▸ **ФРАГМЕНТ ТЕКСТА**:

------------------------------------------------------------------------

Вот содержание «Сиракузянок» Теокрита: сиракузянки, с семействами их, приехавшие в Александрию, приходят одна к другой; желая видеть праздник Адониса, идут во дворец Птолемея Филадельфа, где жена его, Арсиноя, великолепно устроила это празднество. Эта идиллия представляет, с одной стороны, быт простого народа, его повседневную жизнь, семейные отношения; с другой стороны, – отношения простого народа к высшей субстанциальной народной жизни, заставляя простых женщин приходить в восторг и умиление от высокой, поэтической песни Адонису, пропетой знаменитою певицею, девою аргивскою. Та и другая сторона, то есть проза и поэзия простонародного быта, видны даже в заключительной речи Горго, одной из сиракузянок:

Ах, Праксиноя, чудесное пенье! Аргивская дева
Счастлива даром, стократ она счастлива голосом сладким!
Время, однако, домой: Диоклид мой еще не обедал:
Муж у меня он презлой, а как голоден, с ним не встречайся.
Милый Адонис, прости! возвратися опять нам на радость!

Образцами идиллий могут служить также переведенные Жуковским стихотворения Гебеля и других немецких поэтов: «Красный карбункул», «Две были и еще одна», «Неожиданное свидание», «Норманский обычай», «Путешественник и поселянка» (Гёте), «Овсяный кисель», «Деревенский сторож», «Тленность, разговор на дороге, ведущей в Базель, в виду развалин замка Ретлера, вечером», «Воскресное утро в деревне». На русском языке было много оригинальных идиллий, но, следуя пословице: «кто старое помянет, тому глаз вон», мы о них умалчиваем. Блестящее исключение представляет собою превосходная идиллия Гнедича «Рыбаки». Быт и самый образ выражения действующих лиц в ней идеализированы, но не в смысле мнимоклассической идеализации, которая состояла в ходулях, белилах и румянах, а тем, что слишком проникнута лиризмом и веет духом древнеэллинской поэзии, несмотря на руссизм многих выражений. Во всяком случае роскошь красок, глубокая внутренняя жизнь, счастливая идея и прекрасные стихи делают идиллию Гнедича истинным, хотя, к сожалению, еще и неоцененным перлом нашей литературы. Пушкина «Гусар», «Будрыс и его сыновья» также суть идиллии.

------------------------------------------------------------------------

▸ **ИСХОДНЫЕ ДАННЫЕ**:

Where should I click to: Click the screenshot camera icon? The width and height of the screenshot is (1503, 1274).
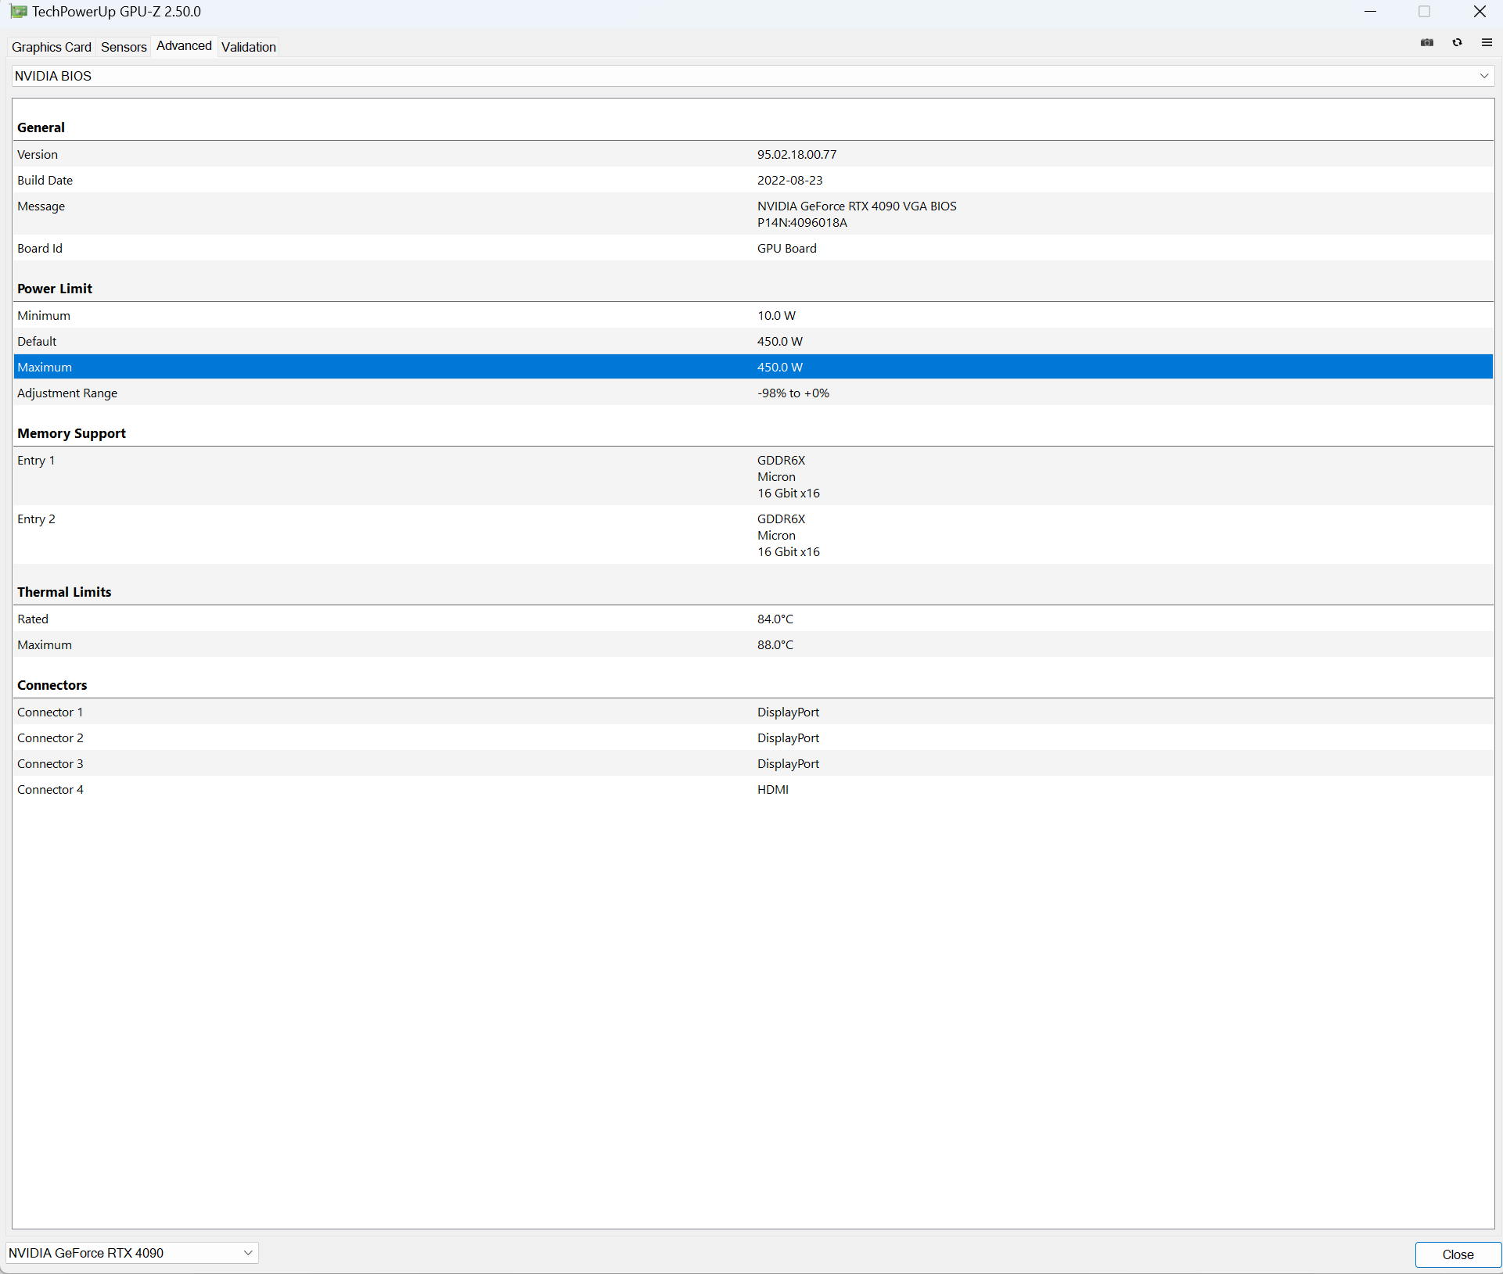(1427, 43)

------------------------------------------------------------------------

▸ **ЗАДАНИЯ**:
1: Ответьте на вопросы по фрагменту об идиллии:
(a) Кто устроил празднество Адониса во дворце Птолемея Филадельфа?
(b) Какую идиллию Гнедича автор называет превосходной?
(c) Какие стихотворения Пушкина названы идиллиями?
2: Воспроизведите без изменений отрывок фрагмента об идиллии от слов «Ах, Праксиноя, чудесное» по слова «нам на радость!» включительно.
Листинг в этой работе не используется.

▸ **ОТВЕТЫ**:
1:
(a) Арсиноя, жена Птолемея Филадельфа.
(b) «Рыбаки».
(c) «Гусар» и «Будрыс и его сыновья».

2:
Ах, Праксиноя, чудесное пенье! Аргивская дева
Счастлива даром, стократ она счастлива голосом сладким!
Время, однако, домой: Диоклид мой еще не обедал:
Муж у меня он презлой, а как голоден, с ним не встречайся.
Милый Адонис, прости! возвратися опять нам на радость!